The SEC claims that Paradigm’s owner, Candace King Weir (“Weir”), conducted client transactions between Paradigm and a broker dealer that she owns, C.L. King & Associates (“C.L. King”), without disclosing to the client that she was effectively participating on both sides of the transactions.  Specifically, the SEC claims that Weir’s trading strategy for her client PCM Partners L.P. II (“PCM”) involved Paradigm’s traders, including Nordgaard, selling securities that had unrealized losses from the hedge fund to a proprietary trading account at C.L. King.  According to the SEC, Weir’s intention was for the realized losses to offset PCM’s realized gains in other securities.

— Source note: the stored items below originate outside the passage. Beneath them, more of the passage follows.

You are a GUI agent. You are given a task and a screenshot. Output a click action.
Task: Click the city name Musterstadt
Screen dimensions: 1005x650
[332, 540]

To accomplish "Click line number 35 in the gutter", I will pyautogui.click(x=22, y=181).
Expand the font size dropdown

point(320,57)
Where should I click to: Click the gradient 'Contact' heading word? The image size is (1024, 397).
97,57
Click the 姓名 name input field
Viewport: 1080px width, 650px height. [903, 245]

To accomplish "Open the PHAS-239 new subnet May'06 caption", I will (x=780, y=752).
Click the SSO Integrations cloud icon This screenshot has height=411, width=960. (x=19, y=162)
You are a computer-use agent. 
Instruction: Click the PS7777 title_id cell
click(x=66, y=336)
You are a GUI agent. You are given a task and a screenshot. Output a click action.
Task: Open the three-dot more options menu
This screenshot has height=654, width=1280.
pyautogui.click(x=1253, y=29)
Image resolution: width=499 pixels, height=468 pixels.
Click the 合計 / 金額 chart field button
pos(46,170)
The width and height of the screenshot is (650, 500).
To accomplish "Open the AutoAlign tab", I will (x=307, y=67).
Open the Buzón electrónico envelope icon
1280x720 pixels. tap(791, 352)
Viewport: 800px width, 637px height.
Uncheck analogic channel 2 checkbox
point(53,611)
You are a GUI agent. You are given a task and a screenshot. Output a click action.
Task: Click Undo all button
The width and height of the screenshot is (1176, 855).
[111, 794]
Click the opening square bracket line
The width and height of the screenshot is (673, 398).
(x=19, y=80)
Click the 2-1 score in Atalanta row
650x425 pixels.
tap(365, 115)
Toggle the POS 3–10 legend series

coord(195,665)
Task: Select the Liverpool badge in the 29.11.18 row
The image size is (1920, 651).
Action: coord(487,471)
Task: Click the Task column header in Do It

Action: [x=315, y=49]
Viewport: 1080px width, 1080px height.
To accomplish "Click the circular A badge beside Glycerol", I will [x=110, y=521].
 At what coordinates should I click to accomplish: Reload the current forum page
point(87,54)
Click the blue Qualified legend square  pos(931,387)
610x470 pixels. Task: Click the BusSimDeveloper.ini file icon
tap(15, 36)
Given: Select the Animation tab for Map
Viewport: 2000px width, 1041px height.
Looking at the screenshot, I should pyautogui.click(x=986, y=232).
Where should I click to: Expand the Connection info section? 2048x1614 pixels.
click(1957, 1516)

The SEC’s Order Instituting Administrative Proceeding states that, because Weir was the advisor to the PCM hedge fund and the owner of both Paradigm and C.L. King, she had a conflicted role in the transactions which was required to be disclosed to PCM.  According to the SEC’s Order, Paradigm established a conflicts committee to review and approve each of the principal transactions on behalf of PCM, purportedly to satisfy the disclosure and consent requirements.  The conflicts committee, however, was itself conflicted, in that, one of its members was the chief financial officer of both Paradigm and C.L. King.

According to Reuters, Nordgaard reported the conflicted principal transactions involving PCM to the SEC in March 2012.  The SEC claims that at least 83 conflicted principal transactions occurred – 47 of PCM’s securities positions were sold to C.L. King and 36 of those were later repurchased for PCM.

After Nordgaard reported the transactions to the SEC as a whistleblower, he was removed from his position as head trader and stripped of his supervisory responsibilities.  Nordgaard ultimately resigned and later sued Paradigm for retaliation.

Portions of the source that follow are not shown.